Copy every line of the entries below, keeping each one the same as it appears.

-- START OF Given records --

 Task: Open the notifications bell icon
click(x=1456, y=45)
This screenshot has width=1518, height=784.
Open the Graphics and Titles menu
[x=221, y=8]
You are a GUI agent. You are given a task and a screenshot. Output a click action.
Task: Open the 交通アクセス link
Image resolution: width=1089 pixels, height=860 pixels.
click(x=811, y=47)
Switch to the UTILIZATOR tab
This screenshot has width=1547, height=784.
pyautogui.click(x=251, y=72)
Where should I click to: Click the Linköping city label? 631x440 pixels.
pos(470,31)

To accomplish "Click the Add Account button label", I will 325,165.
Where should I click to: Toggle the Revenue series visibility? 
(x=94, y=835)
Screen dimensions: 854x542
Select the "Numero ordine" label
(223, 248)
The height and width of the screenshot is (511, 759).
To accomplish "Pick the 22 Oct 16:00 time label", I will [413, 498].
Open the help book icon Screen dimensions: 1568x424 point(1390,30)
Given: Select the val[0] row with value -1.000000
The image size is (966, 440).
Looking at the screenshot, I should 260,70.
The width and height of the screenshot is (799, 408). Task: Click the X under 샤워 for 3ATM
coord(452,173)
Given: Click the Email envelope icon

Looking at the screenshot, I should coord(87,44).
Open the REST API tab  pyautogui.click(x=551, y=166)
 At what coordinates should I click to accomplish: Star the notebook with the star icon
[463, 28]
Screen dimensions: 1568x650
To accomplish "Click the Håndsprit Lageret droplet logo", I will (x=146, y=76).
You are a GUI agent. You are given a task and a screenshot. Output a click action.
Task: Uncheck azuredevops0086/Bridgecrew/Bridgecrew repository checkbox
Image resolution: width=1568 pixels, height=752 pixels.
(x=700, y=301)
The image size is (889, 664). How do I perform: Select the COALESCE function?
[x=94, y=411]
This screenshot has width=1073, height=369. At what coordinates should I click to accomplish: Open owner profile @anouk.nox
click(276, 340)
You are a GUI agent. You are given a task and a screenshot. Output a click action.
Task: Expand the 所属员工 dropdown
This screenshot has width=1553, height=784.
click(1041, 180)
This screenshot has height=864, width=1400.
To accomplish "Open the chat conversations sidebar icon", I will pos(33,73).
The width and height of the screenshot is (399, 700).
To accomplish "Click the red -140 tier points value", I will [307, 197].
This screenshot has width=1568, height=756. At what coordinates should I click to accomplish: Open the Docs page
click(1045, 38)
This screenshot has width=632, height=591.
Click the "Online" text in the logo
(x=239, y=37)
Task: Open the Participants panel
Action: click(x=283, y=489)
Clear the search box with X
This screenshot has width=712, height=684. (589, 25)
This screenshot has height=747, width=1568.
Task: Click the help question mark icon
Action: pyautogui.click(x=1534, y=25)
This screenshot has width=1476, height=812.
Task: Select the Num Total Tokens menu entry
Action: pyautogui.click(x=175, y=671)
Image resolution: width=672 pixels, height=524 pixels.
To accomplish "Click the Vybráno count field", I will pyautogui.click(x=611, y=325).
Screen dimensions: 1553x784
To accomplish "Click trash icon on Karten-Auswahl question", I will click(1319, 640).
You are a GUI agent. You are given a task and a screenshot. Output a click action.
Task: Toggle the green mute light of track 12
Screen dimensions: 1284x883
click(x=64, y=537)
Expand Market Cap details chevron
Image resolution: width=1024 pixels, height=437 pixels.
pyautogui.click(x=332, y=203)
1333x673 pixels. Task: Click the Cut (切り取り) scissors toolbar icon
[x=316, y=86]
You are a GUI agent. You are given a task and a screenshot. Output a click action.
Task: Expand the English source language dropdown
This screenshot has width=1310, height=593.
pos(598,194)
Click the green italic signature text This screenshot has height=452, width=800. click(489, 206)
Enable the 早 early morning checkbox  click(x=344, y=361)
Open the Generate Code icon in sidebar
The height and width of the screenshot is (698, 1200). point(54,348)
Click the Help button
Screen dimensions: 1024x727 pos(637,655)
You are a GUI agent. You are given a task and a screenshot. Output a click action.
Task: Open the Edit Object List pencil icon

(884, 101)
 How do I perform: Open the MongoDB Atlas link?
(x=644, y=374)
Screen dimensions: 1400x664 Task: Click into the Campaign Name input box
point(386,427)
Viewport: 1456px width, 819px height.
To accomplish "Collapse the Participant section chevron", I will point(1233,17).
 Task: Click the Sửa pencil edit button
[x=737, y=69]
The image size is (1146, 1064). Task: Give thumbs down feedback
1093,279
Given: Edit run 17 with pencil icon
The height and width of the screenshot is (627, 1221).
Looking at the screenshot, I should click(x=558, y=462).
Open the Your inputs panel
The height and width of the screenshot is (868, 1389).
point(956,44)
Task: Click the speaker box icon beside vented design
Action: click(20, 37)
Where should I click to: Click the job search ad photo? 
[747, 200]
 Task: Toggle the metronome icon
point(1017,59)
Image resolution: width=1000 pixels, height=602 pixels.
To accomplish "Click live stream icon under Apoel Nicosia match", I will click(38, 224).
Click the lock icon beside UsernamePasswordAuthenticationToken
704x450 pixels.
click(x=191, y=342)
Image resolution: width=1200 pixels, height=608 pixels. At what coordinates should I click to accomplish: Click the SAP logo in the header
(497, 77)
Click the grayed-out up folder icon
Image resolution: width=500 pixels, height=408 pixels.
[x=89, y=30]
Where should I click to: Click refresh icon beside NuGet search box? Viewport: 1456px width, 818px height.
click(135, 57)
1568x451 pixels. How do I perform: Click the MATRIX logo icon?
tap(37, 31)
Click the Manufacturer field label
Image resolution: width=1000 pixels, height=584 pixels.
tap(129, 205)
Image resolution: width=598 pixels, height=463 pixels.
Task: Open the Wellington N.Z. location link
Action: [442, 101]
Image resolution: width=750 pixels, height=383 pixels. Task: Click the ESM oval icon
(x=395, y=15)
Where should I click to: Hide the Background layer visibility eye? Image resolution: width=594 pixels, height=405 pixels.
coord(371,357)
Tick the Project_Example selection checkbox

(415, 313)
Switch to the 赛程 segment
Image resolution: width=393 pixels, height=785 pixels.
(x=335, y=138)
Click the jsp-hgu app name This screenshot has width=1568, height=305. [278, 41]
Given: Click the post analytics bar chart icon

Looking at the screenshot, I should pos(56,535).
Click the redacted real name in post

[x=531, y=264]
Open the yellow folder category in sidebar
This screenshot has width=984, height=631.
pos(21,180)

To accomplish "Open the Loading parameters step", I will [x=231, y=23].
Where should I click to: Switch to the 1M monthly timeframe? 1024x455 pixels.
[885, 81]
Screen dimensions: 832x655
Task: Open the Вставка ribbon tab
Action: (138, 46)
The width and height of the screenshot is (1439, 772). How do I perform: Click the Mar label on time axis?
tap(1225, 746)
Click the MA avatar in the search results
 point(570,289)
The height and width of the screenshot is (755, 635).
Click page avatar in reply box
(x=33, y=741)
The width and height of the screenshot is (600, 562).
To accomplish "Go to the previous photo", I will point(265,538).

-- END OF Given records --

Solution to the exercise:
 Task: Open the notifications bell icon
click(x=1456, y=45)
This screenshot has width=1518, height=784.
Open the Graphics and Titles menu
[x=221, y=8]
You are a GUI agent. You are given a task and a screenshot. Output a click action.
Task: Open the 交通アクセス link
Image resolution: width=1089 pixels, height=860 pixels.
click(x=811, y=47)
Switch to the UTILIZATOR tab
This screenshot has width=1547, height=784.
pyautogui.click(x=251, y=72)
Where should I click to: Click the Linköping city label? 631x440 pixels.
pos(470,31)

To accomplish "Click the Add Account button label", I will 325,165.
Where should I click to: Toggle the Revenue series visibility? 
(x=94, y=835)
Screen dimensions: 854x542
Select the "Numero ordine" label
(223, 248)
The height and width of the screenshot is (511, 759).
To accomplish "Pick the 22 Oct 16:00 time label", I will [413, 498].
Open the help book icon Screen dimensions: 1568x424 point(1390,30)
Given: Select the val[0] row with value -1.000000
The image size is (966, 440).
Looking at the screenshot, I should 260,70.
The width and height of the screenshot is (799, 408). Task: Click the X under 샤워 for 3ATM
coord(452,173)
Given: Click the Email envelope icon

Looking at the screenshot, I should coord(87,44).
Open the REST API tab  pyautogui.click(x=551, y=166)
 At what coordinates should I click to accomplish: Star the notebook with the star icon
[463, 28]
Screen dimensions: 1568x650
To accomplish "Click the Håndsprit Lageret droplet logo", I will (x=146, y=76).
You are a GUI agent. You are given a task and a screenshot. Output a click action.
Task: Uncheck azuredevops0086/Bridgecrew/Bridgecrew repository checkbox
Image resolution: width=1568 pixels, height=752 pixels.
(x=700, y=301)
The image size is (889, 664). How do I perform: Select the COALESCE function?
[x=94, y=411]
This screenshot has width=1073, height=369. At what coordinates should I click to accomplish: Open owner profile @anouk.nox
click(276, 340)
You are a GUI agent. You are given a task and a screenshot. Output a click action.
Task: Expand the 所属员工 dropdown
This screenshot has width=1553, height=784.
click(1041, 180)
This screenshot has height=864, width=1400.
To accomplish "Open the chat conversations sidebar icon", I will pos(33,73).
The width and height of the screenshot is (399, 700).
To accomplish "Click the red -140 tier points value", I will [307, 197].
This screenshot has width=1568, height=756. At what coordinates should I click to accomplish: Open the Docs page
click(1045, 38)
This screenshot has width=632, height=591.
Click the "Online" text in the logo
(x=239, y=37)
Task: Open the Participants panel
Action: click(x=283, y=489)
Clear the search box with X
This screenshot has width=712, height=684. (589, 25)
This screenshot has height=747, width=1568.
Task: Click the help question mark icon
Action: pyautogui.click(x=1534, y=25)
This screenshot has width=1476, height=812.
Task: Select the Num Total Tokens menu entry
Action: pyautogui.click(x=175, y=671)
Image resolution: width=672 pixels, height=524 pixels.
To accomplish "Click the Vybráno count field", I will pyautogui.click(x=611, y=325).
Screen dimensions: 1553x784
To accomplish "Click trash icon on Karten-Auswahl question", I will click(1319, 640).
You are a GUI agent. You are given a task and a screenshot. Output a click action.
Task: Toggle the green mute light of track 12
Screen dimensions: 1284x883
click(x=64, y=537)
Expand Market Cap details chevron
Image resolution: width=1024 pixels, height=437 pixels.
pyautogui.click(x=332, y=203)
1333x673 pixels. Task: Click the Cut (切り取り) scissors toolbar icon
[x=316, y=86]
You are a GUI agent. You are given a task and a screenshot. Output a click action.
Task: Expand the English source language dropdown
This screenshot has width=1310, height=593.
pos(598,194)
Click the green italic signature text This screenshot has height=452, width=800. click(489, 206)
Enable the 早 early morning checkbox  click(x=344, y=361)
Open the Generate Code icon in sidebar
The height and width of the screenshot is (698, 1200). point(54,348)
Click the Help button
Screen dimensions: 1024x727 pos(637,655)
You are a GUI agent. You are given a task and a screenshot. Output a click action.
Task: Open the Edit Object List pencil icon

(884, 101)
 How do I perform: Open the MongoDB Atlas link?
(x=644, y=374)
Screen dimensions: 1400x664 Task: Click into the Campaign Name input box
point(386,427)
Viewport: 1456px width, 819px height.
To accomplish "Collapse the Participant section chevron", I will point(1233,17).
 Task: Click the Sửa pencil edit button
[x=737, y=69]
The image size is (1146, 1064). Task: Give thumbs down feedback
1093,279
Given: Edit run 17 with pencil icon
The height and width of the screenshot is (627, 1221).
Looking at the screenshot, I should click(x=558, y=462).
Open the Your inputs panel
The height and width of the screenshot is (868, 1389).
point(956,44)
Task: Click the speaker box icon beside vented design
Action: click(20, 37)
Where should I click to: Click the job search ad photo? 
[747, 200]
 Task: Toggle the metronome icon
point(1017,59)
Image resolution: width=1000 pixels, height=602 pixels.
To accomplish "Click live stream icon under Apoel Nicosia match", I will click(38, 224).
Click the lock icon beside UsernamePasswordAuthenticationToken
704x450 pixels.
click(x=191, y=342)
Image resolution: width=1200 pixels, height=608 pixels. At what coordinates should I click to accomplish: Click the SAP logo in the header
(497, 77)
Click the grayed-out up folder icon
Image resolution: width=500 pixels, height=408 pixels.
[x=89, y=30]
Where should I click to: Click refresh icon beside NuGet search box? Viewport: 1456px width, 818px height.
click(135, 57)
1568x451 pixels. How do I perform: Click the MATRIX logo icon?
tap(37, 31)
Click the Manufacturer field label
Image resolution: width=1000 pixels, height=584 pixels.
tap(129, 205)
Image resolution: width=598 pixels, height=463 pixels.
Task: Open the Wellington N.Z. location link
Action: [442, 101]
Image resolution: width=750 pixels, height=383 pixels. Task: Click the ESM oval icon
(x=395, y=15)
Where should I click to: Hide the Background layer visibility eye? Image resolution: width=594 pixels, height=405 pixels.
coord(371,357)
Tick the Project_Example selection checkbox

(415, 313)
Switch to the 赛程 segment
Image resolution: width=393 pixels, height=785 pixels.
(x=335, y=138)
Click the jsp-hgu app name This screenshot has width=1568, height=305. [278, 41]
Given: Click the post analytics bar chart icon

Looking at the screenshot, I should pos(56,535).
Click the redacted real name in post

[x=531, y=264]
Open the yellow folder category in sidebar
This screenshot has width=984, height=631.
pos(21,180)

To accomplish "Open the Loading parameters step", I will [x=231, y=23].
Where should I click to: Switch to the 1M monthly timeframe? 1024x455 pixels.
[885, 81]
Screen dimensions: 832x655
Task: Open the Вставка ribbon tab
Action: (138, 46)
The width and height of the screenshot is (1439, 772). How do I perform: Click the Mar label on time axis?
tap(1225, 746)
Click the MA avatar in the search results
 point(570,289)
The height and width of the screenshot is (755, 635).
Click page avatar in reply box
(x=33, y=741)
The width and height of the screenshot is (600, 562).
To accomplish "Go to the previous photo", I will point(265,538).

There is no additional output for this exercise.